Text and item location entries

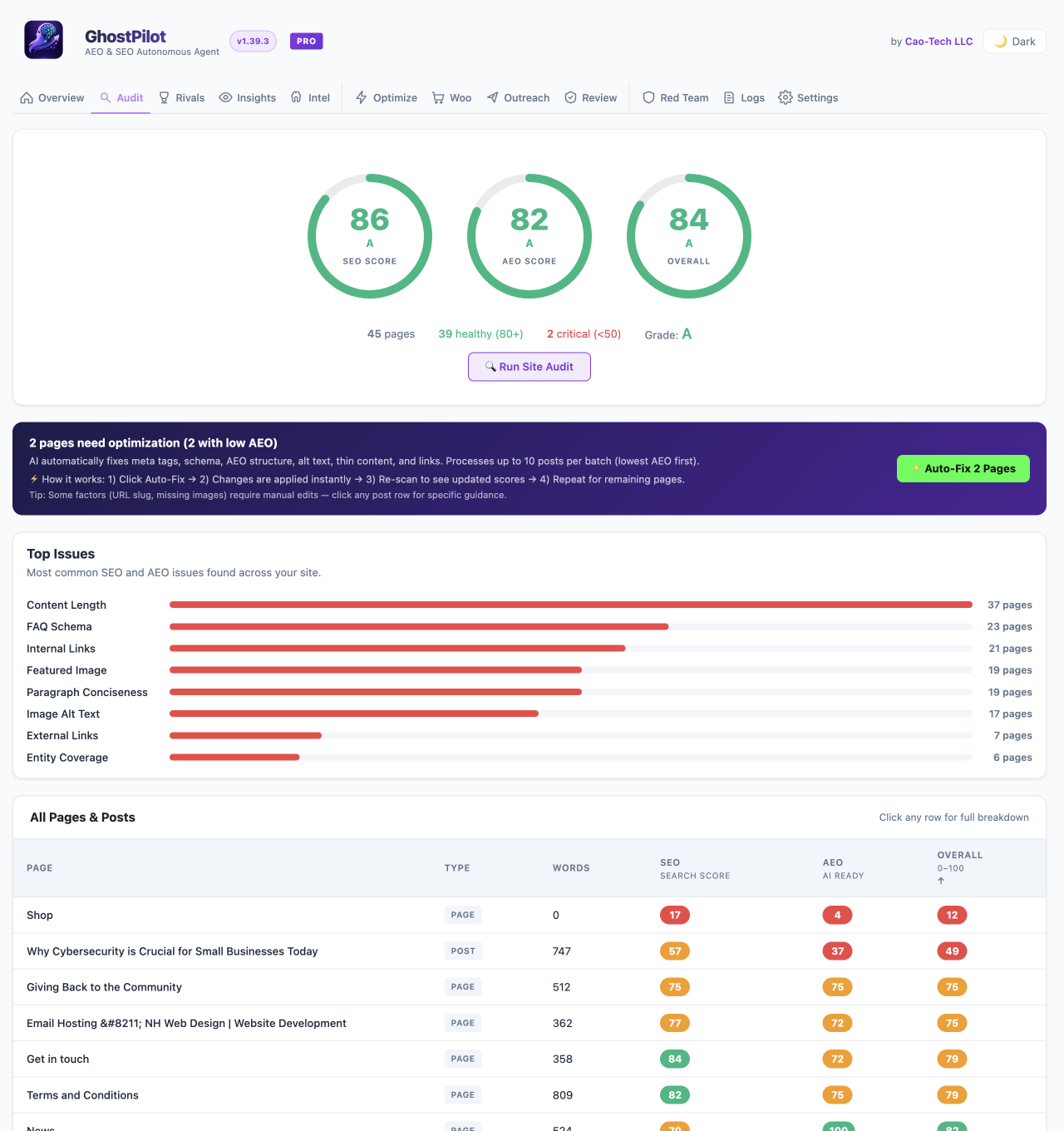Open Red Team via the shield icon
1064x1131 pixels.
point(649,97)
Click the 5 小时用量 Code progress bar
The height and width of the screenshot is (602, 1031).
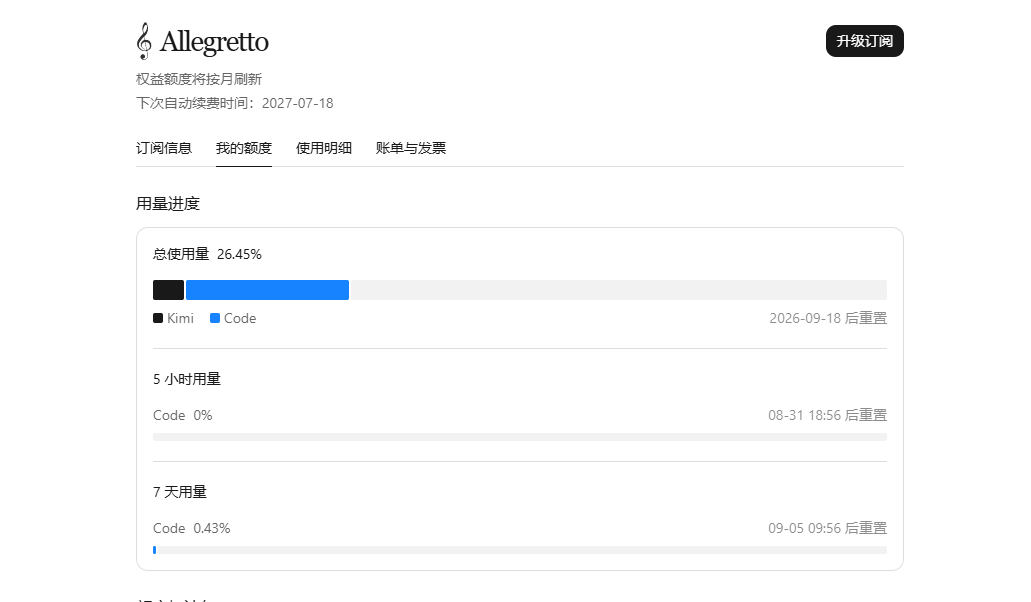pos(520,437)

• [Your objective] Copy out the items again, swapping "screenshot" for "image" and keeping everything else the same. Leave the pictures out.

• [Final answer]
Open Red Team via the shield icon
1064x1131 pixels.
point(649,97)
Click the 5 小时用量 Code progress bar
The height and width of the image is (602, 1031).
pos(520,437)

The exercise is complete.